See microtheatre.com.au for more information.
Theatre Review
Wanted – One Body!
Newcastle G&S Players Comedy Club, at St Matthew’s Church Hall, Georgetown. Ends June 9
ENGLISH playwright Charles Dyer’s comedy is an amusing send-up of murder mysteries set in isolated rural mansions, with more than one slaying occurring when relatives and servants of the deceased owner gather for the reading of his will – and his body disappearing from the coffin when an undertaker arrives to organise the funeral.
This ostensibly dark tale has the audience soon laughing at the words, actions and reactions of those who find themselves trapped in the house when a fierce storm floods its surrounds. Director Geoff McLauchlan and the cast bring out the humour of lines such as “he slipped up”, a joking reference to the slipper-wearing of an elegantly dressed man.

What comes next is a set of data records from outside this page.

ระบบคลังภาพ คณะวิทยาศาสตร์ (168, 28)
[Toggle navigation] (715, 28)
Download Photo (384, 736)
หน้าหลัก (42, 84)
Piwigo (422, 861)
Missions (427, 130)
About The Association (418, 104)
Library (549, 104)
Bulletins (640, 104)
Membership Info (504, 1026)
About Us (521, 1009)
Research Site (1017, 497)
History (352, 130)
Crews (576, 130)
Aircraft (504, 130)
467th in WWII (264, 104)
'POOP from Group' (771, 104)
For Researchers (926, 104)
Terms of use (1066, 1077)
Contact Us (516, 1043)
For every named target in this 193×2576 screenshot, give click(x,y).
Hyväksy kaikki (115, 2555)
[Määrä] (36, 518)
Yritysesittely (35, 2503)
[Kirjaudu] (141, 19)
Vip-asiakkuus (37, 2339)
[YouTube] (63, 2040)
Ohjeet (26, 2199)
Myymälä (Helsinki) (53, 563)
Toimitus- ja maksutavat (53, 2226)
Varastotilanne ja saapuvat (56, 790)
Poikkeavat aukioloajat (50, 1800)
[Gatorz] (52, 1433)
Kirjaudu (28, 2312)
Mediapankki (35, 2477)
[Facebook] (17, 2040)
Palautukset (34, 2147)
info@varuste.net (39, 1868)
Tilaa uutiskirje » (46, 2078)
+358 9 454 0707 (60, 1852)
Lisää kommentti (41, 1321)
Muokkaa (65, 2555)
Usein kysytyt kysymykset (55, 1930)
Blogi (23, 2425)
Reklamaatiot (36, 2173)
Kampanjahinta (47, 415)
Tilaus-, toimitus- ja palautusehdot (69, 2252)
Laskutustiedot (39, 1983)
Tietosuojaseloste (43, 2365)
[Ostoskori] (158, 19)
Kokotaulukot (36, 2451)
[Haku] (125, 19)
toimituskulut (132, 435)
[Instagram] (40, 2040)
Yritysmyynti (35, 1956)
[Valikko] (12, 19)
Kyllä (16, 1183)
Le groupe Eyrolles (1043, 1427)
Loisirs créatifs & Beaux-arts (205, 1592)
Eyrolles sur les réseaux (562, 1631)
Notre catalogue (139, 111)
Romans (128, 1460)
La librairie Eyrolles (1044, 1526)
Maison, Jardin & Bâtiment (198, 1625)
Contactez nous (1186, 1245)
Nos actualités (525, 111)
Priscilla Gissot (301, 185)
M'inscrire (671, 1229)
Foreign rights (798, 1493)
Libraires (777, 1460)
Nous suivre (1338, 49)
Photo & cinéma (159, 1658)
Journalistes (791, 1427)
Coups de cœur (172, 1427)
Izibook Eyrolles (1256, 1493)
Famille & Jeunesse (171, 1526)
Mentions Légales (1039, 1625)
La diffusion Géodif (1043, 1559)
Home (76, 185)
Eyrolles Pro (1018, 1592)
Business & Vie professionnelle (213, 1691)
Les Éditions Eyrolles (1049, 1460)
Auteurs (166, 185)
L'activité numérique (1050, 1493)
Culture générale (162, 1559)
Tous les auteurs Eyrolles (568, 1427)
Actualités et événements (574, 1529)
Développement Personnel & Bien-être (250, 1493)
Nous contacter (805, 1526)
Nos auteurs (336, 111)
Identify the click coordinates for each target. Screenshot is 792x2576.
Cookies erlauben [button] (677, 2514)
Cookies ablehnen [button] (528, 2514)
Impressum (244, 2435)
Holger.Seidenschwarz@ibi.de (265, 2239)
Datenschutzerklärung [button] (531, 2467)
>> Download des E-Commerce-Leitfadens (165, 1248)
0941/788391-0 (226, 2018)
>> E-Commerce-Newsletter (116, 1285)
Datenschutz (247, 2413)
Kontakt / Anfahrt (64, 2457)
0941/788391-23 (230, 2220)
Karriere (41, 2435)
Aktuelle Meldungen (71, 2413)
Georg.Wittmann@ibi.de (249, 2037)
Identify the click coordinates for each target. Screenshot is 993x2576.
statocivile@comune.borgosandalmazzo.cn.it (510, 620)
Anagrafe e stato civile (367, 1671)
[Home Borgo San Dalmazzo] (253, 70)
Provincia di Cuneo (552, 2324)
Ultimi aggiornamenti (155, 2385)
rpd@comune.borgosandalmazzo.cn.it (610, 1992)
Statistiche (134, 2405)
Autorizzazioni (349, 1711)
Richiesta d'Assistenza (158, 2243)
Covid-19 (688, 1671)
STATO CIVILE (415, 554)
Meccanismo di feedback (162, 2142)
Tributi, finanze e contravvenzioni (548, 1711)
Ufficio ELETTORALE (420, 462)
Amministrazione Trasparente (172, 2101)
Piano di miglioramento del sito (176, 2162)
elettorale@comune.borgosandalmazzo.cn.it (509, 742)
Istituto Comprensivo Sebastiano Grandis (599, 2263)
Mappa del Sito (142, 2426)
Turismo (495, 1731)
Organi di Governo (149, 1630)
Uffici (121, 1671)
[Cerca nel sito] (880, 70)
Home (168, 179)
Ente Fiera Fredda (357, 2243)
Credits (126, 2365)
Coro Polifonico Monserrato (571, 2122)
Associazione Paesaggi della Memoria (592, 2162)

A stern-voiced and luxuriously black-garbed Ann-Maree Day makes Faith, the demanding stepdaughter of the dead man, an over-the-top heiress, and subsequently does the same for her self-centred twin sister, Hope. The servants in the house, who find themselves among their dead master’s heirs, also give brightness to stereotyped characters: Jen Masson’s defiant maid, Mabel, Natalie Burg’s repressed secretary, Anne, Antony Davies’s aggressive chauffeur, Ted, and Suellen Hall’s by-the-book cook, Agnes. The solicitors who come to read the will, Sandra Monk’s Lois Blundell and Maddie Richards as her niece, Hillary Mickleby, argue a lot but eventually find themselves acting as investigators. And two other visitors have peculiar mannerisms, the eccentric half-blind and deaf Dr Brown (David Murray) and the stern undertaker Mr Sorrell (John Franks), who intently tries to get the measurements of those who cough.